Wahidin Halim Naik Pitam Pemprov Banten Disebut Gagap Bencana

Wahidin Halim - foto istimewa

SERANG – Gubernur Banten, Wahidin Halim naik pitam tak terima pihaknya disebut gagap dalam menangani bencana banjir bandang dan longsor.

Pernyataan tersebut sebelumnya disampaikan oleh Ketua DPRD Banten Andra Soni.

Mantan Walikota Tangerang dua periode tersebut marah ketika diminta tanggapan oleh awak media.

Wahidin mengatakan, sejak hari pertama bencana, Pemprov Banten telah mengirimkan bantuan logistik dan petugas tim evakuasi ke lokasi bencana terutama di Kabupaten Lebak.

“Orang mulai pertama bantuan sudah dikerahkan gagap-gagap kamu yang negatif kamu tulis,” kata Wahidin kepada wartawan di kantornya, Kamis (9/1/2020).

Terkait data korban jiwa dan bangunan rusak yang masih simpang siur, menurutnya, pihaknya masih di lapangan melakukan pendataan dan validasi karena persoalan data yang valid perlu waktu yang panjang.

“Bilangin dewannya orang langsung keliling ama dia kok data kan gak bisa satu hari mana ada satu hari semua kan verifikasi terus,” katanya.

Terpisah, anggota DPRD Banten dari Fraksi Partai Gerindra Ade mengaku sependapat dengan pernyataan Ketua DPRD Banten Andra Soni yang menyebut Pemprov Banten gagap dalam penanganan bencana.

Ade berpendapat penanganan bencana oleh pemprov perlu dievaluasi terutama untuk penanganan bencana banjir bandang di Kabupen Lebak.

“Saya membenarkan apa yang menjadi pernyataan Ketua DPRD (Banten Andra Soni),” katanya.

Ada beberapa indikasi yang mengarah pemprov dianggap masih gagap dalam penanganann bencana. Pertama, dilihat dari gerakan yang dilakukan dalam mengevakuasi serta penanganan bencana.

Dia mengaku melihat di lapangan bahwa BPBD Banten masih kalah cepat oleh relawan kemanusiaan dari ormas maupun lembaga lain yang turun.

“Sebagai yang terlihat banyak muncul itu lebih banyak relawan kemanusiaan, sementara untuk dari pemprov lambat,” ujarnya.

Indikasi kedua, koordinasi dengan relawan yang turun yang masih lemah. Bahkan dia tak menemukan peta khusus wilayah terdampak bencana yang bisa jadi rujukan untuk tim maupun relawan.

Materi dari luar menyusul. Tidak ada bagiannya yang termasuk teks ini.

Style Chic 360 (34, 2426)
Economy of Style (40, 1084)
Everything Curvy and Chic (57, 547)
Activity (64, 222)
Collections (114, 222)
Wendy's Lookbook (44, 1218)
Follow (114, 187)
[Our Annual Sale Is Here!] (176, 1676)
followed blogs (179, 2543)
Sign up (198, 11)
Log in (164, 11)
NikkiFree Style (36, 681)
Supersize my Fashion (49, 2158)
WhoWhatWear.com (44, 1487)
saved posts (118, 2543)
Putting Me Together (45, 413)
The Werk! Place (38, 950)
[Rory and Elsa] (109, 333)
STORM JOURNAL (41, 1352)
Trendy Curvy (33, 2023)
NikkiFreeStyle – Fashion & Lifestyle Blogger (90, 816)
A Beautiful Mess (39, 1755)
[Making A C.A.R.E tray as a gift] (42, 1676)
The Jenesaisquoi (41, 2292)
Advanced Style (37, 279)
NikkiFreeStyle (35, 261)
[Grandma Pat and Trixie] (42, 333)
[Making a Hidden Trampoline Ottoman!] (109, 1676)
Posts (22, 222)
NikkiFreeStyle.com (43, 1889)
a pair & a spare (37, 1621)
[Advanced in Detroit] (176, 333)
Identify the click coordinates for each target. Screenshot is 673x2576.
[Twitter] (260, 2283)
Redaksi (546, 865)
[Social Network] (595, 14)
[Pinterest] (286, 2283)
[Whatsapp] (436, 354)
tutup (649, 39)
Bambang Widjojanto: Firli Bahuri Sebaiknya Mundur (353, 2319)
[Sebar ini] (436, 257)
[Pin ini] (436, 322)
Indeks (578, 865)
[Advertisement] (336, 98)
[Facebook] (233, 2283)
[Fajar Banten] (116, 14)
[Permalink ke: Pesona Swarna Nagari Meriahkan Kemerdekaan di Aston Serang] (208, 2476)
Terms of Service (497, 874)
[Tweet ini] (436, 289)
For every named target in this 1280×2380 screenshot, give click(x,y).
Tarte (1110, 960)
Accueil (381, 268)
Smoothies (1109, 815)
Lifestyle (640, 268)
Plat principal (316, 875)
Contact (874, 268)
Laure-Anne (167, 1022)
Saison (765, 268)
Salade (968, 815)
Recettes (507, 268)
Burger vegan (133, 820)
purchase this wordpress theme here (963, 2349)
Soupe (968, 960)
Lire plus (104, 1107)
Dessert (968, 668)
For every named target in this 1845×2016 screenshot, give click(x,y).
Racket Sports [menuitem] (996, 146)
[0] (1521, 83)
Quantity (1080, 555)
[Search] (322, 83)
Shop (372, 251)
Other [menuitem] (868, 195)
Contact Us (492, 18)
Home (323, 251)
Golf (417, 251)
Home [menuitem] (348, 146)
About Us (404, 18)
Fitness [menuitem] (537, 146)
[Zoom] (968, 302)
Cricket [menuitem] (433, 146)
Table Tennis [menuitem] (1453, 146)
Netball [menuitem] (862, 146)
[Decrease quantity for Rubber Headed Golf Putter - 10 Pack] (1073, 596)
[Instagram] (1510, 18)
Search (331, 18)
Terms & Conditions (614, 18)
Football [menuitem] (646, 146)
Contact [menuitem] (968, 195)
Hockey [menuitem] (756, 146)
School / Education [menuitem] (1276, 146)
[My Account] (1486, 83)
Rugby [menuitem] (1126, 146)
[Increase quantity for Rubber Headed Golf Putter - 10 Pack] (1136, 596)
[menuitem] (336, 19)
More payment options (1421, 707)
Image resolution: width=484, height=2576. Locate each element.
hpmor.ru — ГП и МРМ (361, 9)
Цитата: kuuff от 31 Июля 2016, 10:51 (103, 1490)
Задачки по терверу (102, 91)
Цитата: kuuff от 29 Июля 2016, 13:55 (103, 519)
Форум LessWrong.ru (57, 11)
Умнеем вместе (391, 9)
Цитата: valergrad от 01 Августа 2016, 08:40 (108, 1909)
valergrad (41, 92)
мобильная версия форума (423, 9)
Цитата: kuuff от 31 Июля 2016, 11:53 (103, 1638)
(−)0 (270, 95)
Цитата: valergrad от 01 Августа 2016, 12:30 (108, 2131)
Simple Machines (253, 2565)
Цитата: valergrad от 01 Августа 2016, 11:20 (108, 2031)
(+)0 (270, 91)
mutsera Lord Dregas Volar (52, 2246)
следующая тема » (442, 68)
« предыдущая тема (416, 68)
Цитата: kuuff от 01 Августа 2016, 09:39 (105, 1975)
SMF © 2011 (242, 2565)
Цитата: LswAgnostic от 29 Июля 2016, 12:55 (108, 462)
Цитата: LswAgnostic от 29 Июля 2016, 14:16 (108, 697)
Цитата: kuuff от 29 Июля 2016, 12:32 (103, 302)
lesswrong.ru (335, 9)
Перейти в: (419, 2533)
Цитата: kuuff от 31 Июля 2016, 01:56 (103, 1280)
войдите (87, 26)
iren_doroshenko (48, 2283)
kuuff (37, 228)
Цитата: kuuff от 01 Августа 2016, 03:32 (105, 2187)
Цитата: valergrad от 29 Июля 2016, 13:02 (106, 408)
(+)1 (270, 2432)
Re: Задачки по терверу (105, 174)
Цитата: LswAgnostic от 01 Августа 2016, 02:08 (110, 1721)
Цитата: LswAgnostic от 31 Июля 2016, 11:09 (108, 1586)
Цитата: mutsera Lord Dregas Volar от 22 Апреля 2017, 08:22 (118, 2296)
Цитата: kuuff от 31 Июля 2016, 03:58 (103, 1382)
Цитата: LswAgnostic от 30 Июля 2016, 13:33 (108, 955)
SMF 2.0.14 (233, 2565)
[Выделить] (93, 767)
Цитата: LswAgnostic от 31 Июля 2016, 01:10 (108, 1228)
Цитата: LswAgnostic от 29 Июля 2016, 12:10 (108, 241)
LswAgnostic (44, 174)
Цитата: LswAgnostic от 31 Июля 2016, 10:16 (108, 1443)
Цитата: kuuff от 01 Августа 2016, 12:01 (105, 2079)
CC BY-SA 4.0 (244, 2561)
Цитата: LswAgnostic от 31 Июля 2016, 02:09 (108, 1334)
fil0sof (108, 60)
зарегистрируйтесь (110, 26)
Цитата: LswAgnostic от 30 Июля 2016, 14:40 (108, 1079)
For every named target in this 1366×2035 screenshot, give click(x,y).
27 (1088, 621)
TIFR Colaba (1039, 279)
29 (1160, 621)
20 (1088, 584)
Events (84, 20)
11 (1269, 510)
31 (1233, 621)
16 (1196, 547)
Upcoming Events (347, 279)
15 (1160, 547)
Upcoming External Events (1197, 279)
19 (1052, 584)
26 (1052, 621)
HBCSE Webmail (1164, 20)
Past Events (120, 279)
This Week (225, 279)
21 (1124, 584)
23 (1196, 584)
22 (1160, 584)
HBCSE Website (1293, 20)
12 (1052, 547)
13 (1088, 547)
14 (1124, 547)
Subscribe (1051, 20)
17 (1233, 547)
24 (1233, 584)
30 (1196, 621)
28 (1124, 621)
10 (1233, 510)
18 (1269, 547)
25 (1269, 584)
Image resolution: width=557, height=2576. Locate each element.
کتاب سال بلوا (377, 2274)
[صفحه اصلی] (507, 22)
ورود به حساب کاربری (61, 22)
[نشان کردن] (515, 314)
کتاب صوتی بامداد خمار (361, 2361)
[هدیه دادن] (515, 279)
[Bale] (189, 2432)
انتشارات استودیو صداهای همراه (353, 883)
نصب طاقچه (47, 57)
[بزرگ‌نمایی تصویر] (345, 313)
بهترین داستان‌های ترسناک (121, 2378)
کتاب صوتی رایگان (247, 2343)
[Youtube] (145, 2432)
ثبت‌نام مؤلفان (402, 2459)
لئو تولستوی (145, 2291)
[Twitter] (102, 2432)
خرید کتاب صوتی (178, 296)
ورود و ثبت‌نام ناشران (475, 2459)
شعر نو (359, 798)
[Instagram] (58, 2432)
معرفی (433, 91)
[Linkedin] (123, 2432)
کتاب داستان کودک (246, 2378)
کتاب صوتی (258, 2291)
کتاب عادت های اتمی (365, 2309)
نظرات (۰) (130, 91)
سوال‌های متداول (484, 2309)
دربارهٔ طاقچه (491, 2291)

Kemudian tak ditemukan juga data terpadu terkait korban maupun damapk kerusakan. Sehingga masing-masing memiliki data berbeda-beda.

“Betul koordinasinya masih dianggap lemah, salah satunya dengan relawan. Tentuanya tidak hanya sekali dua kali, harus rutin koordinasi ini selama penanganan untuk menyusun apa yang sudah dan belum dilakukan,” ucapnya.

Atas koondisi tersebut, dia mendorong agar gubernur melakukan evaluasi terhadap manajemen penanganan bencana. “Dilakukan evaluasi untuk perbaikan di masa yang akan datang jika sewaktu-waktu terjadi bencana. Memang tak bisa dipungkiri Banten merupakan wilayah rawan bencana, ada gunung, sungai besar dan pantai,” katanya.

BPBD Banten juga harus memiliki pemetaan wilayah mana saja yang rawan bencana beserta jenis bencananya. Dengan hasil pemetaan BPBD kemudian menentukan jenis alat seperti apa yang dibutuhkan untuk evakuasi bencana.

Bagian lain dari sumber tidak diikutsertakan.